XVII International Research-to-Practice Conference Kovalyov Readings: ‘Legal reconciliation: compromise or concession?’ was hold in Yekaterinburg on February 13-14, 2020. The conference was recognized as an event for exchanging views between practicing lawyers and representatives of the scientific community, and for finding new business contacts.
The largest venue in Yekaterinburg was chosen this year — the Congress Center of the IEC Yekaterinburg-EXPO, and about 1200 people from 21 countries took part in the Kovalevsky readings. Among the speakers and honorув guests there was a galaxy of practicing lawyers, scientists and statesmen, judges of different countries, historians and philosophers.

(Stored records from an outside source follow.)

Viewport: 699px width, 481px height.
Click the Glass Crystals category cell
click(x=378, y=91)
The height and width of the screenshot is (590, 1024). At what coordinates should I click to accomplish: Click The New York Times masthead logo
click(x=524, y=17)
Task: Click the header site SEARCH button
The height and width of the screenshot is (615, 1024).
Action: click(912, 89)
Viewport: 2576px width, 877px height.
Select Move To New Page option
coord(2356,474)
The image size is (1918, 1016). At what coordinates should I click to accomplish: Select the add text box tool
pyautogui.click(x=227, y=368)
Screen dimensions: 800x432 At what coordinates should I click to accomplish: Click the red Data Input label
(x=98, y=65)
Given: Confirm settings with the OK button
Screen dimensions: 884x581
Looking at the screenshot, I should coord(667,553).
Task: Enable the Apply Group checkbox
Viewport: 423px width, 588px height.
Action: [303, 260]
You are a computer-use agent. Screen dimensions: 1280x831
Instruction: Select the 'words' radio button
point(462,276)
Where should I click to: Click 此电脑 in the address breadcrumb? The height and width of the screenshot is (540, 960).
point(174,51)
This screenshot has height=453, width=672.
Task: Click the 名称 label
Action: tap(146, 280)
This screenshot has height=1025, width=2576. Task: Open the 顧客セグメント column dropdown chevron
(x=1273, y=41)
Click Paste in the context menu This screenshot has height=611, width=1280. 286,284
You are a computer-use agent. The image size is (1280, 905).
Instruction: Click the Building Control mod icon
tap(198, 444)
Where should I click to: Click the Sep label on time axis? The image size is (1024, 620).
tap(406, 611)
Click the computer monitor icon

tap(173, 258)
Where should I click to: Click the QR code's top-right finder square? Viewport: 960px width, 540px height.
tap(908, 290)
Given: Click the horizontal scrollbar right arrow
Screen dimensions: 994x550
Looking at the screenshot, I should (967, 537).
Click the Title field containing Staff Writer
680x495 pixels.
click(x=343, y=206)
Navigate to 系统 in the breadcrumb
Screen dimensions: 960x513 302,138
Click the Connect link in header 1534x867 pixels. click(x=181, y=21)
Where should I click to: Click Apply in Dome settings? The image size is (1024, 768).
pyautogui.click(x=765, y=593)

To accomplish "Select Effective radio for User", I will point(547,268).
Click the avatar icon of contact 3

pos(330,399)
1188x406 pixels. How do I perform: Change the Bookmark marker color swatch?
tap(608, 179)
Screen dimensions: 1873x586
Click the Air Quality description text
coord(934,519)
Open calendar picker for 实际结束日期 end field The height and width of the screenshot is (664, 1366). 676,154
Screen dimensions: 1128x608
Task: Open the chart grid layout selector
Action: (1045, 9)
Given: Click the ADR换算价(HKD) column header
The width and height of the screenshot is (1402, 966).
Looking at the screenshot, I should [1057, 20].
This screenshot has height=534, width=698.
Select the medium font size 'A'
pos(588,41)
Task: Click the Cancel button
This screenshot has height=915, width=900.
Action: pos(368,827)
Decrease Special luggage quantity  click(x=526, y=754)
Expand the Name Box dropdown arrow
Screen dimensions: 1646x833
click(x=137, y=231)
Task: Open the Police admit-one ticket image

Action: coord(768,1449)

The first day of the business program began with signing of a cooperation agreement between the Russian Federal Bar Association and The Union of criminalist and criminologist.
The major report ‘Reconciliation and Criminal law: unexploited opportunities’ was presented during a plenary discussion: ‘Legal reconciliation: compromise or concession?’
Joint Plenary session of the International Society of Criminology and the International Forum on Crime and Criminal Law in the Global Era (IFCCLGE) was hold on February 13th and dedicated to issues on the fight against transnational crime. Everyone agreed that nowadays it was the major priority of all states without exception. Moreover, international Criminology has the scope of research that goes beyond legal studies and covers a number of other spheres, unrelated to the law. In order to create appropriate tools for reconciliation, all states shall come to an understanding of causes of crime, possible changes of crime in the near future and personality of present-day and future criminals.
The first day of the Conference ended with the Arbitration Conference: ‘Arbitral Award: Voluntary or Enforced Execution’. The participants discussed situations when parties resort to voluntary execution of an arbitral award and what do they focus on; what way of execution — voluntary or сcompulsory — judicial practice promotes; whether voluntary execution is popular in other countries; how voluntary execution influences business development and parties’ relation.
The second day of the Conference on February 14th began with the following parallel panel discussions: ‘The price of state forgiveness: liability or redress?’, ‘Mediation and its potential in criminal law, criminal procedure and execution of punishment’, ‘Attorney, notary, arbitrator and judicial mediator: effective techniques, strategies and competencies’. Yuri Pustovit, the Managing partner of Advocates Bureau Yug took part in the last discussion. During his speech ‘What is the role of an attorney in the reconciliation process’ Yuri Pustovit talked about how reconciliation process looked in real practice. According to data for the first half of 2019, the percentage of cases that ended in a settlement agreement is negligible. There are several following reasons: firstly, it is cheap and quick to sue in Russia; secondly, the clients usually do not want reconciliation as in most case they believe their claims are legitimate and consider peaceful offering as a weakness; thirdly, lawyers do not always want reconciliation as they lack sufficient knowledge of the client’s business specificity, or they do not consider reconciliation to be beneficial in terms of royalties and marketing — successful representation in courts and instances costs more than reconciliation process and looks more favorable as news for website or SNS.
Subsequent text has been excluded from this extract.